Alliums are members of the onion family. Garlic, chives, and onions are all harvested for their tasty and fragrant leaves and bulbs, but many gardeners also grow them because of their attractive flower heads.

Chives are often grown throughout the garden because of their purple pompom flowers that look decorative in the garden bed. Even better, onions and garlic are unappealing to garden pests like rodents, deer, and many insects. These easy-care plants don’t have a lot of natural pests, making them even more attractive to gardeners.

Sponsored content: thank you to flowerbulbs.com for providing some of the lovely photos for this post! Flowerbulbs.com is an extremely helpful resource for learning about new flower bulbs and helps to support European bulb growers. 

Growing Ornamental Alliums

There are other members of the allium family that don’t have the flavour but do have decorative bursts of flowers above a thin stock. Ornamental onions are prized in the garden for their interesting round purple flower heads, their attractiveness to bees and other pollinators, and, especially, for their dried seed heads.

Check the cultivars sold in your area; there are some for Zones 3 to 9. Allium plants aren’t picky about soil but they do love the sun!

Alliums range in colour from shades of blue, purple, white, and yellow. The flower heads are usually round but can be drumstick-shaped perfect-globe round, or even a nodding crown.

Typically, the flower heads themselves won’t smell much like onion but the foliage might. Even then, you have to crush it to get that fragrant smell. You may notice it when working alongside your allium flowers when disturbing the leaves.

The size of blooms is also what makes them quite special. They can range from one foot tall to up to six feet tall. Some of the shorties aren’t necessarily teeny tiny flowers, either.

- **Supplied information**

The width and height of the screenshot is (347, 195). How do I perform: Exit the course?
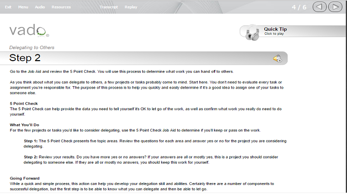pyautogui.click(x=8, y=7)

- **The tasks**
(a) Using the article on alliums, answer each question below on its own line, labeled (i), (ii), and (iii).
(i) Which garden pests find onions and garlic unappealing?
(ii) Which hardiness zones do some of the cultivars cover?
(iii) What range of heights can allium blooms reach?
(b) Summarize the article on alliums in two sentences.
(c) Carry on the article on alliums from its final sentence.

- **Answers to the exercise**
(a)
(i) Rodents, deer, and many insects.
(ii) Zones 3 to 9.
(iii) From one foot tall up to six feet tall.

(b) Alliums are members of the onion family, such as garlic, chives, and onions, and gardeners grow them for their leaves and bulbs and also for their attractive flower heads, while onions and garlic are unappealing to pests like rodents, deer, and many insects. Ornamental alliums love the sun and aren't picky about soil, and their usually round flower heads come in shades of blue, purple, white, and yellow, attract bees and other pollinators, and range from one foot to six feet tall.

(c)
One of my very favourite ones is A. schubertii, which grows only about one to three feet tall and is mostly a huge 18” diameter explosion of flowers. The dried seed head makes for an amazing sculpture to use in your home decor. You can expect to see your allium flower blooms in late spring or early summer.

Photo courtesy of flowerbulbs.com

Planting Allium Flowers

Alliums are usually planted from bulbs. They are planted in early autumn, normally quite deep in the ground from two to four inches.

It’s best to cluster bulbs together, with groupings of 12 to 25 small or 3-6 large looking the most attractive in the garden. You don’t need to worry about any kind of prep to the bulbs before planting, such as soaking. Once planted, give them a thorough watering after they’re in the ground.

Of course, you can always plant a set of three into containers or in between other plantings. They look most impressive grouped together like a wave of fireworks celebrating above the garden.

The foliage of allium plants isn’t that impressive and when the blooms die back it can look quite messy. They do best when planted in between a bunch of low-growing perennials with dense and interesting foliage to hide and distract from this.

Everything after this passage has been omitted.